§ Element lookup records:
__________
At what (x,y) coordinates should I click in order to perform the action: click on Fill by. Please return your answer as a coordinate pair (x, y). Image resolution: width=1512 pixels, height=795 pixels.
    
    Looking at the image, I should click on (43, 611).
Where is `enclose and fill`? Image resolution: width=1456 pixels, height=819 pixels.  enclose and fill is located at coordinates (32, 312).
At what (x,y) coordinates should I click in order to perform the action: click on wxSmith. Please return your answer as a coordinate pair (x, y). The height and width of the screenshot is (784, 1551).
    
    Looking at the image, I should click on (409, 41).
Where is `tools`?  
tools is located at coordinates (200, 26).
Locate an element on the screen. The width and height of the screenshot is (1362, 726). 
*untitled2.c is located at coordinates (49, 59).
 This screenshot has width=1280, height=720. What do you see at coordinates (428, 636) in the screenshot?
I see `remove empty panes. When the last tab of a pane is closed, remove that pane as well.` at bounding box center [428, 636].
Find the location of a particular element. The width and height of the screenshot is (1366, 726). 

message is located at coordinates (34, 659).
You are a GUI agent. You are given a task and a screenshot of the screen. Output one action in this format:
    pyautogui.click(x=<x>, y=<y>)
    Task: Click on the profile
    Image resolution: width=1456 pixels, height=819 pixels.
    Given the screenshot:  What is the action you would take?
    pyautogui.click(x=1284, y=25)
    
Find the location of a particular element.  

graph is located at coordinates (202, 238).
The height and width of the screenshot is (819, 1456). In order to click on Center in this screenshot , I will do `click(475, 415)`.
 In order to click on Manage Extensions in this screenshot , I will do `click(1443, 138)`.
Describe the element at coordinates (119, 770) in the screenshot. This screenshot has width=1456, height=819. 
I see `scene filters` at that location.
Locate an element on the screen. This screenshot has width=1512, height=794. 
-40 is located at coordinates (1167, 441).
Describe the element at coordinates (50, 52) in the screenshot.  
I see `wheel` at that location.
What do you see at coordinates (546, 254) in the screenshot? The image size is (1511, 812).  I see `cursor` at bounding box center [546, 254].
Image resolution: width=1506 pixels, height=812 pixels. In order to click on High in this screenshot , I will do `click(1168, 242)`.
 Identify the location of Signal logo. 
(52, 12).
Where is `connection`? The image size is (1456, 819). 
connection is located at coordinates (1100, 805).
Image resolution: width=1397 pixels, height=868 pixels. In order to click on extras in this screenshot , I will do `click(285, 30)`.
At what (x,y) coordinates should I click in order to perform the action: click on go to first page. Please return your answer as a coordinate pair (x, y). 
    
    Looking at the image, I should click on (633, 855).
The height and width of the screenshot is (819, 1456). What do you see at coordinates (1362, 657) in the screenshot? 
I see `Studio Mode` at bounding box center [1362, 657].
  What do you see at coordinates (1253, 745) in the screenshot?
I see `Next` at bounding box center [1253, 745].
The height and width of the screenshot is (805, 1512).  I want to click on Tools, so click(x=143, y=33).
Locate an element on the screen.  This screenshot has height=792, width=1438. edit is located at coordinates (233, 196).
__________
§ Set problem: Turn the records into a JSON list of strings, with each line as its own string and blank lines left out.

§ Answer to this exercise:
[
  "At what (x,y) coordinates should I click in order to perform the action: click on Fill by. Please return your answer as a coordinate pair (x, y). Image resolution: width=1512 pixels, height=795 pixels.",
  "    Looking at the image, I should click on (43, 611).",
  "Where is `enclose and fill`? Image resolution: width=1456 pixels, height=819 pixels.  enclose and fill is located at coordinates (32, 312).",
  "At what (x,y) coordinates should I click in order to perform the action: click on wxSmith. Please return your answer as a coordinate pair (x, y). The height and width of the screenshot is (784, 1551).",
  "    Looking at the image, I should click on (409, 41).",
  "Where is `tools`?  ",
  "tools is located at coordinates (200, 26).",
  "Locate an element on the screen. The width and height of the screenshot is (1362, 726). ",
  "*untitled2.c is located at coordinates (49, 59).",
  " This screenshot has width=1280, height=720. What do you see at coordinates (428, 636) in the screenshot?",
  "I see `remove empty panes. When the last tab of a pane is closed, remove that pane as well.` at bounding box center [428, 636].",
  "Find the location of a particular element. The width and height of the screenshot is (1366, 726). ",
  "message is located at coordinates (34, 659).",
  "You are a GUI agent. You are given a task and a screenshot of the screen. Output one action in this format:",
  "    pyautogui.click(x=<x>, y=<y>)",
  "    Task: Click on the profile",
  "    Image resolution: width=1456 pixels, height=819 pixels.",
  "    Given the screenshot:  What is the action you would take?",
  "    pyautogui.click(x=1284, y=25)",
  "Find the location of a particular element.  ",
  "graph is located at coordinates (202, 238).",
  "The height and width of the screenshot is (819, 1456). In order to click on Center in this screenshot , I will do `click(475, 415)`.",
  " In order to click on Manage Extensions in this screenshot , I will do `click(1443, 138)`.",
  "Describe the element at coordinates (119, 770) in the screenshot. This screenshot has width=1456, height=819. ",
  "I see `scene filters` at that location.",
  "Locate an element on the screen. This screenshot has width=1512, height=794. ",
  "-40 is located at coordinates (1167, 441).",
  "Describe the element at coordinates (50, 52) in the screenshot.  ",
  "I see `wheel` at that location.",
  "What do you see at coordinates (546, 254) in the screenshot? The image size is (1511, 812).  I see `cursor` at bounding box center [546, 254].",
  "Image resolution: width=1506 pixels, height=812 pixels. In order to click on High in this screenshot , I will do `click(1168, 242)`.",
  " Identify the location of Signal logo. ",
  "(52, 12).",
  "Where is `connection`? The image size is (1456, 819). ",
  "connection is located at coordinates (1100, 805).",
  "Image resolution: width=1397 pixels, height=868 pixels. In order to click on extras in this screenshot , I will do `click(285, 30)`.",
  "At what (x,y) coordinates should I click in order to perform the action: click on go to first page. Please return your answer as a coordinate pair (x, y). ",
  "    Looking at the image, I should click on (633, 855).",
  "The height and width of the screenshot is (819, 1456). What do you see at coordinates (1362, 657) in the screenshot? ",
  "I see `Studio Mode` at bounding box center [1362, 657].",
  "  What do you see at coordinates (1253, 745) in the screenshot?",
  "I see `Next` at bounding box center [1253, 745].",
  "The height and width of the screenshot is (805, 1512).  I want to click on Tools, so click(x=143, y=33).",
  "Locate an element on the screen.  This screenshot has height=792, width=1438. edit is located at coordinates (233, 196)."
]